Could you put the stretch of records from the line containing "Task: Click the document" through the line containing "tap(1077, 376)", both included, into a numbered list with the blank lines left out?

--- start RECORDS SHOWN ---

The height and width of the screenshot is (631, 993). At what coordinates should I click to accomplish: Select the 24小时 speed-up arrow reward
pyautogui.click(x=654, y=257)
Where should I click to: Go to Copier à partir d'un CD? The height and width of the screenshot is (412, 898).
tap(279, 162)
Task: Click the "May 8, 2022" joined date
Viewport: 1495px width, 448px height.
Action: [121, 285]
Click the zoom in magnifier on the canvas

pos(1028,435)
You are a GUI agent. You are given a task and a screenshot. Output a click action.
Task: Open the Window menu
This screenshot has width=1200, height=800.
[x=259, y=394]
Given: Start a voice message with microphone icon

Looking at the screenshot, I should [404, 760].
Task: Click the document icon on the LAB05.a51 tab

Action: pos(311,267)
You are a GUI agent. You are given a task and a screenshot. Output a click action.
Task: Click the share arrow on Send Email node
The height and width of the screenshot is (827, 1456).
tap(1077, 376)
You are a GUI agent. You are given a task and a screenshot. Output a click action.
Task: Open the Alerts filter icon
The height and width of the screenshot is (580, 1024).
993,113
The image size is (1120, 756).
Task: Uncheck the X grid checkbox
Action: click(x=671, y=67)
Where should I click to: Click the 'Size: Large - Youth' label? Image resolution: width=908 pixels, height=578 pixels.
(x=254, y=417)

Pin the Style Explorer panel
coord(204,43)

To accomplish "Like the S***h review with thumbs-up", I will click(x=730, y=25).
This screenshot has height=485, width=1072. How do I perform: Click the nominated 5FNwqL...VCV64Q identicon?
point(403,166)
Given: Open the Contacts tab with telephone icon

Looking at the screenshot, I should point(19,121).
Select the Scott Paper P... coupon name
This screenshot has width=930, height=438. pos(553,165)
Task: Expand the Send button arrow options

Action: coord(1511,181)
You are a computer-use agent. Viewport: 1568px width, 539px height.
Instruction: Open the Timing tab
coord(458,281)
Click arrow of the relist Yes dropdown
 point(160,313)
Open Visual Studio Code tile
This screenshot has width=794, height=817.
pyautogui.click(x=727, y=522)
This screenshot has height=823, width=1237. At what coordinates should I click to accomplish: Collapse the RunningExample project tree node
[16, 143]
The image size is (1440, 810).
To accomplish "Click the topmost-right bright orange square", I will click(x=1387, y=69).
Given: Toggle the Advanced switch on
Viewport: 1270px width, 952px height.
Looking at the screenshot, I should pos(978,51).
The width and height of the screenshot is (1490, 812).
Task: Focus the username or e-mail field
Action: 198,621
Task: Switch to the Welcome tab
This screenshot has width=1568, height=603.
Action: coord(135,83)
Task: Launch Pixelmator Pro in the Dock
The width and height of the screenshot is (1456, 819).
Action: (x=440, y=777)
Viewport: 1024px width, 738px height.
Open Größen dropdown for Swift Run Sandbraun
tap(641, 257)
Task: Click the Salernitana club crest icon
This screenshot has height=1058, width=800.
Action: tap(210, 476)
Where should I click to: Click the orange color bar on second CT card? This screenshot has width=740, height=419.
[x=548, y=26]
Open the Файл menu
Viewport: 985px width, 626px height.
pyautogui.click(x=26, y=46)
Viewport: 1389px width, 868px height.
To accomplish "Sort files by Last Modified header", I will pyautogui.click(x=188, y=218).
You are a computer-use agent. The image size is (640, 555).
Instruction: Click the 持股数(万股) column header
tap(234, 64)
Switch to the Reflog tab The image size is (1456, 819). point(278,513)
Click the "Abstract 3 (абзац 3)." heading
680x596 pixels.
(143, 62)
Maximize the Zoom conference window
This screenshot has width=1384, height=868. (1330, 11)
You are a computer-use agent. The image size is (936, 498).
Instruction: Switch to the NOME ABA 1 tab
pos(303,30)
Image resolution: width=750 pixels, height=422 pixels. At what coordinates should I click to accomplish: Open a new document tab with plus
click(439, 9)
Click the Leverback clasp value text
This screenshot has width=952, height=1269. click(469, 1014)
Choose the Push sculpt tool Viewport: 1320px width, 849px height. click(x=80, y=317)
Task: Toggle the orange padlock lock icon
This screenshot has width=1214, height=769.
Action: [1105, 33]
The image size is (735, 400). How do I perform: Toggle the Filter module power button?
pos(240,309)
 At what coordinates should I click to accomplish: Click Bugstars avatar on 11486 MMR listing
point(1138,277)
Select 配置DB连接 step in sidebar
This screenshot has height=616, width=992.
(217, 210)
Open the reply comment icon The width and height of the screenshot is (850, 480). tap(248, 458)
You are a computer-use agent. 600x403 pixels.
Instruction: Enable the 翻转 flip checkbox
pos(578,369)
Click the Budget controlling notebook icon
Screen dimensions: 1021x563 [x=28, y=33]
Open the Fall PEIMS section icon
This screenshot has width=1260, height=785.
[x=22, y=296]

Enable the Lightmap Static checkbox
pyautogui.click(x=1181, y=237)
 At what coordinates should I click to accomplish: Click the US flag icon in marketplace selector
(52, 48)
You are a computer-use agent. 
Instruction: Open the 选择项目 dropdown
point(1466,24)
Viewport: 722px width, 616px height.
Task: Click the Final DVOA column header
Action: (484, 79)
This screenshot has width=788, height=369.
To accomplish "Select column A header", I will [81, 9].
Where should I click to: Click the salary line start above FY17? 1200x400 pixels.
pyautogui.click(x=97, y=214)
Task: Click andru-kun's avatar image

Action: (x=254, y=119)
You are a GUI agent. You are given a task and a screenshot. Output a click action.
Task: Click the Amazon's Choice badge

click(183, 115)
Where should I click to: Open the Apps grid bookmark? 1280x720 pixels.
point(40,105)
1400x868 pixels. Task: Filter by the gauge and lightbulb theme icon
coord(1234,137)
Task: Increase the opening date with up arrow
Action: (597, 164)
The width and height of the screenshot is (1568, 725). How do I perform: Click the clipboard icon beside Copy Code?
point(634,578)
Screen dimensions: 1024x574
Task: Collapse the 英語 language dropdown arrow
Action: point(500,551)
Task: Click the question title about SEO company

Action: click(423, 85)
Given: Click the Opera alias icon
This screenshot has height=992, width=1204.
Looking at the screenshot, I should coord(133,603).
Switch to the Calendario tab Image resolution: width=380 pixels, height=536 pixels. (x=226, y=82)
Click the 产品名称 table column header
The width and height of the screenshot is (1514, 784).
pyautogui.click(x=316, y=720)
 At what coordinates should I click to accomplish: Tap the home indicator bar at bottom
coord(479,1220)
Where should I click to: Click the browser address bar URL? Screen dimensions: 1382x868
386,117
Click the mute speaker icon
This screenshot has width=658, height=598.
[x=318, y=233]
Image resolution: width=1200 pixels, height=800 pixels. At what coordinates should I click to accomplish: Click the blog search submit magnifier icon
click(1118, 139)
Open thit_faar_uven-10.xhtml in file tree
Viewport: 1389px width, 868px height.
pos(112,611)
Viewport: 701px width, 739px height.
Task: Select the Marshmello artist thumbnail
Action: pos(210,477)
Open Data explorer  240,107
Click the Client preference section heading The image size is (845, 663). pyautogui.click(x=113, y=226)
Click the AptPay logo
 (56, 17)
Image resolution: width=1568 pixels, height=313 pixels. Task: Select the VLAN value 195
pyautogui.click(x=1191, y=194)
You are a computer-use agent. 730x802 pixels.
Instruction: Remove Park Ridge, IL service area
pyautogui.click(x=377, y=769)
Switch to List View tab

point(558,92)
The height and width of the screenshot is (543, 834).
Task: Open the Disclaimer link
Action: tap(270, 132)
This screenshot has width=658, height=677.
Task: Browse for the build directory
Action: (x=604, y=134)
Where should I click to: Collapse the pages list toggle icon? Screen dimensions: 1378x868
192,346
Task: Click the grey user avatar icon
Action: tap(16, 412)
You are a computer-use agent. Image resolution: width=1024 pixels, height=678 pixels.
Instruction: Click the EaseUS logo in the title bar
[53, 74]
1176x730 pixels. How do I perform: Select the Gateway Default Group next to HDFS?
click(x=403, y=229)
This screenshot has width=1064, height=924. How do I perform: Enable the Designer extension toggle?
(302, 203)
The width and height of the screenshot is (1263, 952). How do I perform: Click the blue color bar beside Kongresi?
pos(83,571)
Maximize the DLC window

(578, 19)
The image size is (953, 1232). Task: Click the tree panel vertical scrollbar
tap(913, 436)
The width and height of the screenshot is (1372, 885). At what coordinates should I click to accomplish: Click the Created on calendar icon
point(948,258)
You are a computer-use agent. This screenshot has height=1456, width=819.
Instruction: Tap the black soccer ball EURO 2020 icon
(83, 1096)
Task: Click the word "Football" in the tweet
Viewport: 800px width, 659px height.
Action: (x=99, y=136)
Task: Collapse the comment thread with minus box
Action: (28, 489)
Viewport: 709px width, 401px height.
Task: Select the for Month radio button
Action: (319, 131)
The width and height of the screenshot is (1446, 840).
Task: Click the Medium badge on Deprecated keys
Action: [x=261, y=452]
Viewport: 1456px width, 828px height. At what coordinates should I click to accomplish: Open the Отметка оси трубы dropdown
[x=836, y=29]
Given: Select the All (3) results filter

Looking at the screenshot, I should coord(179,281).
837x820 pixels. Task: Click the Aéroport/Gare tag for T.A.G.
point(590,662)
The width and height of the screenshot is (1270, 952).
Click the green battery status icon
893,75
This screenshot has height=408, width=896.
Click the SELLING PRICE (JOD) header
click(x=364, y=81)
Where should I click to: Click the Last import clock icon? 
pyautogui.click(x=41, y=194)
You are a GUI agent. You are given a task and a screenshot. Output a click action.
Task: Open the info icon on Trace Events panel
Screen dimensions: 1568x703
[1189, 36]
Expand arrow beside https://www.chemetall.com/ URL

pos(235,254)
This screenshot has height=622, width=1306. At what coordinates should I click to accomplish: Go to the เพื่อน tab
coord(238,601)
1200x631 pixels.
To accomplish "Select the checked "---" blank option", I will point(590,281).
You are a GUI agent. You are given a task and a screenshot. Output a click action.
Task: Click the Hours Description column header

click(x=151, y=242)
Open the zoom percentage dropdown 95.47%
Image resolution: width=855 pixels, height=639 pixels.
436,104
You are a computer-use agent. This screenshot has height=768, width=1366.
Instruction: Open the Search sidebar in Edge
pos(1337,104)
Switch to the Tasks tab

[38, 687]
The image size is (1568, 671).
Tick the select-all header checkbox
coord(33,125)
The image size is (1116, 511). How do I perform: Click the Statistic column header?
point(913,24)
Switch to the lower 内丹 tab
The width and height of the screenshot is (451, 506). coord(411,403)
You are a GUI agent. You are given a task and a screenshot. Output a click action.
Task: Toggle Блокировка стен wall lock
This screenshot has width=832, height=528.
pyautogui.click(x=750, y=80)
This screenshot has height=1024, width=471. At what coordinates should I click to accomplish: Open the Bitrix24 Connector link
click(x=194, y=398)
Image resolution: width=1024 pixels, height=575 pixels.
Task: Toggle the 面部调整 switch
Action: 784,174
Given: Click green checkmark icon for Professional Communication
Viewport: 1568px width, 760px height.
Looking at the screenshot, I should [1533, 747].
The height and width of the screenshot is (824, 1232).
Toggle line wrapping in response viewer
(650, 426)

--- end RECORDS SHOWN ---

WRITTEN SOLUTION
1. Task: Click the document icon on the LAB05.a51 tab
2. Action: pos(311,267)
3. You are a GUI agent. You are given a task and a screenshot. Output a click action.
4. Task: Click the share arrow on Send Email node
5. The height and width of the screenshot is (827, 1456).
6. tap(1077, 376)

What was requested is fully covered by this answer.